The Vita, however, did not need to fail. While many, including Sony themselves, will say that the handheld market was dead, and there was no saving the Vita, history has shown that to be false. The Vita's contemporary competitor, the 3DS, had a troubled start, but managed to rally and ended up doing fairly good numbers; the Switch is en route to becoming the highest selling system of all time, and the primary appeal of that is its portable nature. The Vita's failures, therefore, come down almost entirely to Sony not making an effort, or not the right kind of effort.
With the benefit of hindsight, I want to ask Famiboards - what would you have done to try and have it sell more than it ultimately ended up doing?

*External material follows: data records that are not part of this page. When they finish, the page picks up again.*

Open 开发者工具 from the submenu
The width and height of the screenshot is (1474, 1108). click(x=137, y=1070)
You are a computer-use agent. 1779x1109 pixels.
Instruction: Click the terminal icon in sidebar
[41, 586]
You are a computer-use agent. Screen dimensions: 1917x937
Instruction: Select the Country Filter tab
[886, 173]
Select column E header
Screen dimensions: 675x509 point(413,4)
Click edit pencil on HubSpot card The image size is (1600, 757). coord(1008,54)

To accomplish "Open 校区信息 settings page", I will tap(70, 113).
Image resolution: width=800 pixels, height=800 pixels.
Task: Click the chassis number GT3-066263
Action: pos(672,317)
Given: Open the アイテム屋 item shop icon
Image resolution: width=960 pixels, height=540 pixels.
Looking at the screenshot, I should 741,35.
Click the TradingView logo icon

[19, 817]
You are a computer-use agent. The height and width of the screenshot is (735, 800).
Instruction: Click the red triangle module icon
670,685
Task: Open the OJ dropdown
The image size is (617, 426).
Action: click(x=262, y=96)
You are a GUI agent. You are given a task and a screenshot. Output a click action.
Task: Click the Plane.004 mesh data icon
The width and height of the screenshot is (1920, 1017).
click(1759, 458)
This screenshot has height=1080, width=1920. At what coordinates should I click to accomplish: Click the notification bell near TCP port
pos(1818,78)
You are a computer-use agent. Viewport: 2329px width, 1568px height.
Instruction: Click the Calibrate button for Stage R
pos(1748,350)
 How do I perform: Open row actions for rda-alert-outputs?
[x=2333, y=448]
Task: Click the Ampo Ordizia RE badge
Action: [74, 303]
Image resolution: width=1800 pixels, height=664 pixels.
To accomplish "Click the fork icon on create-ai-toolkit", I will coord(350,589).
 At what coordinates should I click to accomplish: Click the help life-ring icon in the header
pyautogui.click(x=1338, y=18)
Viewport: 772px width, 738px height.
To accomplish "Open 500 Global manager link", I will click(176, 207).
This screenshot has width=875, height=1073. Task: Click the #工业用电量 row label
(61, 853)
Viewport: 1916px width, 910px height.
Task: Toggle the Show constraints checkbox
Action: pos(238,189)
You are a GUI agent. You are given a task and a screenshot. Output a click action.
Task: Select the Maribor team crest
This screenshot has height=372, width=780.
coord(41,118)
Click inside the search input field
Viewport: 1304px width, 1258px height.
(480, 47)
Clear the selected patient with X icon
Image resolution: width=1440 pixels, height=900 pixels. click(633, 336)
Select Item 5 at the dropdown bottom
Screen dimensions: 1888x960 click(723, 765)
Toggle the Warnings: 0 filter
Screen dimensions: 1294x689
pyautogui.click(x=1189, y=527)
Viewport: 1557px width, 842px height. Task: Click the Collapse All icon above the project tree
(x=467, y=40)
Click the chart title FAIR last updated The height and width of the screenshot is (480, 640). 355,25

You essentially have carte blanche, but you act under these constraints:
- You cannot change the system hardware. All of it, including the specs, the OLED screen, the rear touch pad, the battery, and, yes, the memory cards, must be retained. You can choose to make smaller changes to the hardware (you can choose to forego the 3G inclusion entirely, and you can change the charging port from a proprietary one to a standard one, if you wish), but the nature of the system is what it is, you can't change it
- You can make any changes you want to the marketing and release strategy. This includes release window, SKUs, bundles, pricing, and yes, branding (meaning everything up to and including the name is fair game to be changed)
- You can request changes to OS, UI, services, digital store, memory management, ecosystem, how the Vita interacts with other devices, all of that is fine
- You can choose to redirect resources from PS3 and/or PS4 to the PS Vita
- You can make changes to third party outreach (third parties of any size, including Japanese or western, AAA, mid tier, or indie)
- You can make changes to first party studio strategy
- You cannot choose to abandon the Vita. The Vita must release, and it must release in the form it was in. You are, as specified, allowed to make more minor changes
Within the constraints of the situation Sony was in in 2011, would the Vita even have been a "success"? How much more could it have sold? For example, if you post a full fledged plan for making the Vita sell more than it ultimately did, what do you envision the final sales tally being? Would the investment in such a case truly have been worth it?
I look forward to seeing what you have to say.